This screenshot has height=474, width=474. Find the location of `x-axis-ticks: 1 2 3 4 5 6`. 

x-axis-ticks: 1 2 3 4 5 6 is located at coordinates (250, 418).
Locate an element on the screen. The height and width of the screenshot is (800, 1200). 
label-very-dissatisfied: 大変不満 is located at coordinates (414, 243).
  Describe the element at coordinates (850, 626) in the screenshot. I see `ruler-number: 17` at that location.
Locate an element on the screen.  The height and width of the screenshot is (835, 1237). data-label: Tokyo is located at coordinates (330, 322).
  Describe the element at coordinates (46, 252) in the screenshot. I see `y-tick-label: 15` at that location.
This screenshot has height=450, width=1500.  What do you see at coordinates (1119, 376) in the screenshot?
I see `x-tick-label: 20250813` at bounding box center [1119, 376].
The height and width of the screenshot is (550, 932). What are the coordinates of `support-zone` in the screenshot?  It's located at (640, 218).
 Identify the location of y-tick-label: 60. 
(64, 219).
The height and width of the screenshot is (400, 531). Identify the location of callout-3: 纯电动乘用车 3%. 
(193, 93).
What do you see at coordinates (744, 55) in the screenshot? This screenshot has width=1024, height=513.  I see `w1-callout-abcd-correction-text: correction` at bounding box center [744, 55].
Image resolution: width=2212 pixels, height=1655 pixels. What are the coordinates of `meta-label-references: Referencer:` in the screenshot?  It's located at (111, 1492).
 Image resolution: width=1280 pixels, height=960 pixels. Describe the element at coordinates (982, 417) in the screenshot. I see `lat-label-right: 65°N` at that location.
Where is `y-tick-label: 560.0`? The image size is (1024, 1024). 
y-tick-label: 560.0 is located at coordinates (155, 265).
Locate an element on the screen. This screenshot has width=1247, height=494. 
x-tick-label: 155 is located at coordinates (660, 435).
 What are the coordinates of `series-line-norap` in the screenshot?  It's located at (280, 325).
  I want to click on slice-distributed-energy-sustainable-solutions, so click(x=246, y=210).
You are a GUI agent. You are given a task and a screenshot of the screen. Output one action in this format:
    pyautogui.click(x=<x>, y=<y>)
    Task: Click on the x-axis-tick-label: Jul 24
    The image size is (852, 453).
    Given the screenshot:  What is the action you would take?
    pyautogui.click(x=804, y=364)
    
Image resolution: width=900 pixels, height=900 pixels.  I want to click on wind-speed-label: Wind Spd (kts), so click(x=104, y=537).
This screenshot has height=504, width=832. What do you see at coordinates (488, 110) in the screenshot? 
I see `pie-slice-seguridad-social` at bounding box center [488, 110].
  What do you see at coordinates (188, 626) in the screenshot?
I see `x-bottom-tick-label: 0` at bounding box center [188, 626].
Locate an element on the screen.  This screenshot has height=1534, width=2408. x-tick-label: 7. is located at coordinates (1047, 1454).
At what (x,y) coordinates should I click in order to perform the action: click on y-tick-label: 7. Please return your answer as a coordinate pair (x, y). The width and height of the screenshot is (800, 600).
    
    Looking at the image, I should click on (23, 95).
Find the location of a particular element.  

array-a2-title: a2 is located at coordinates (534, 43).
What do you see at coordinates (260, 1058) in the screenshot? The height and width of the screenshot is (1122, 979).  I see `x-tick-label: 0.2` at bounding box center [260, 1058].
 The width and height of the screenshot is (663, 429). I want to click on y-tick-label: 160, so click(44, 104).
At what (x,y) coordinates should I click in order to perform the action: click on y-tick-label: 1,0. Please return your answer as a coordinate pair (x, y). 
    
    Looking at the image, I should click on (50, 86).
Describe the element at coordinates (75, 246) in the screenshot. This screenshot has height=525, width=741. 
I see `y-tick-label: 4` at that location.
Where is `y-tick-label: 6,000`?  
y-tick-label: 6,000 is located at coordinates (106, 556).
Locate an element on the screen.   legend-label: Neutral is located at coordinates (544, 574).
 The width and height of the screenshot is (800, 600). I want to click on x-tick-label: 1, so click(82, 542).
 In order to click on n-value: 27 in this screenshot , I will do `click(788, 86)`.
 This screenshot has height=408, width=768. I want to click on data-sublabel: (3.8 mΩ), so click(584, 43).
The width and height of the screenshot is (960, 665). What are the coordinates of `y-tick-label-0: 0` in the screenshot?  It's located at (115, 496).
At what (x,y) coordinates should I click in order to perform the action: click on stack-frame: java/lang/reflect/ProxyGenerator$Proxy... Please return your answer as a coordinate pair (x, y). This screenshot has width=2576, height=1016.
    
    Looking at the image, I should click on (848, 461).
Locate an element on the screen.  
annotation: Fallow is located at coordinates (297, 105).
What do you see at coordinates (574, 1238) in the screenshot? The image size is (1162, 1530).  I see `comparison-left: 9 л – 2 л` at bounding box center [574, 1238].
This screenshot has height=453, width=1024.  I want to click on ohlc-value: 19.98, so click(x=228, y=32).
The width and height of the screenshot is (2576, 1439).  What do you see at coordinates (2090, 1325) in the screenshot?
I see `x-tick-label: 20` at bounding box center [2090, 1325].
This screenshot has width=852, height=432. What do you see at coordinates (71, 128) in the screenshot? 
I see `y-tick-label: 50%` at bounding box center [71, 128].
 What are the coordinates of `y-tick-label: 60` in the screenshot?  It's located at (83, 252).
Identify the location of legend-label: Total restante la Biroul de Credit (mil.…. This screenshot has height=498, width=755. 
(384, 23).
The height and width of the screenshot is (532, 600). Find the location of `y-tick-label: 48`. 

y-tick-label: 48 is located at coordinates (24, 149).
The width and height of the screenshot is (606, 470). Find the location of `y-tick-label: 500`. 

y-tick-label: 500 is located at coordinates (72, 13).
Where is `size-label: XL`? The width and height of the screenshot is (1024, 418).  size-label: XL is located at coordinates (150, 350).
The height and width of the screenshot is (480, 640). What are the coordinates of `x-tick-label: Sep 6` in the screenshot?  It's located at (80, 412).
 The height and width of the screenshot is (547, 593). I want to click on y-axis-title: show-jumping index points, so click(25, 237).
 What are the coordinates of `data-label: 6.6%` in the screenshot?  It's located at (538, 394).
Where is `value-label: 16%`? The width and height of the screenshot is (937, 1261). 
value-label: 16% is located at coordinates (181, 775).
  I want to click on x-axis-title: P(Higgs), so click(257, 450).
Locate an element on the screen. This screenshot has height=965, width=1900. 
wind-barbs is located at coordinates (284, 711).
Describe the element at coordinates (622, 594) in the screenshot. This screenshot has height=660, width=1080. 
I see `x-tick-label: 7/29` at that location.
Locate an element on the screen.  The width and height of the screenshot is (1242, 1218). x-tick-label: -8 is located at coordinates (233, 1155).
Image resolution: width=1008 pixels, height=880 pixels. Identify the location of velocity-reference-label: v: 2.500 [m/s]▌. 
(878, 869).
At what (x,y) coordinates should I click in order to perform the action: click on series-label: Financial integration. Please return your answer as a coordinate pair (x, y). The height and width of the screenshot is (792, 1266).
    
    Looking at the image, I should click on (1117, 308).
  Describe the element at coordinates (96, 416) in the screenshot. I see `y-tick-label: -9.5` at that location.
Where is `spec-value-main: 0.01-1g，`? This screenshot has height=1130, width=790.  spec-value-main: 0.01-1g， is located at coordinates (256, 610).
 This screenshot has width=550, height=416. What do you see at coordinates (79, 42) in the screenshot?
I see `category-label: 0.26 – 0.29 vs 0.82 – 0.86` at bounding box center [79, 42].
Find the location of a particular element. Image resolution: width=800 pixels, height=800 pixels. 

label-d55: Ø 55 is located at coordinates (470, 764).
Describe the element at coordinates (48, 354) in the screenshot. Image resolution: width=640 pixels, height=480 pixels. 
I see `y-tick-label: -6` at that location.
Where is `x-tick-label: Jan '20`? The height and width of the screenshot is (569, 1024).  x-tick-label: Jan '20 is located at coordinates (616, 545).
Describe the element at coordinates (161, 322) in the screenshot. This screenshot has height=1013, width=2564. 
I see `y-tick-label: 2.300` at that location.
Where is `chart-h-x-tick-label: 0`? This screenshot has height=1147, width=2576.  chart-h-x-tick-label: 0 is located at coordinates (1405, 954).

★ ★ ★ ★ ★ ★ ★

# AIM OF THE EXERCISE:
Return the rows that begin at the line containing "so click(x=246, y=210)." and stop after the line containing "Image resolution: width=900", reproducing each one character for character.

# WORKED SOLUTION:
  I want to click on slice-distributed-energy-sustainable-solutions, so click(x=246, y=210).
You are a GUI agent. You are given a task and a screenshot of the screen. Output one action in this format:
    pyautogui.click(x=<x>, y=<y>)
    Task: Click on the x-axis-tick-label: Jul 24
    The image size is (852, 453).
    Given the screenshot:  What is the action you would take?
    pyautogui.click(x=804, y=364)
    
Image resolution: width=900 pixels, height=900 pixels.  I want to click on wind-speed-label: Wind Spd (kts), so click(x=104, y=537).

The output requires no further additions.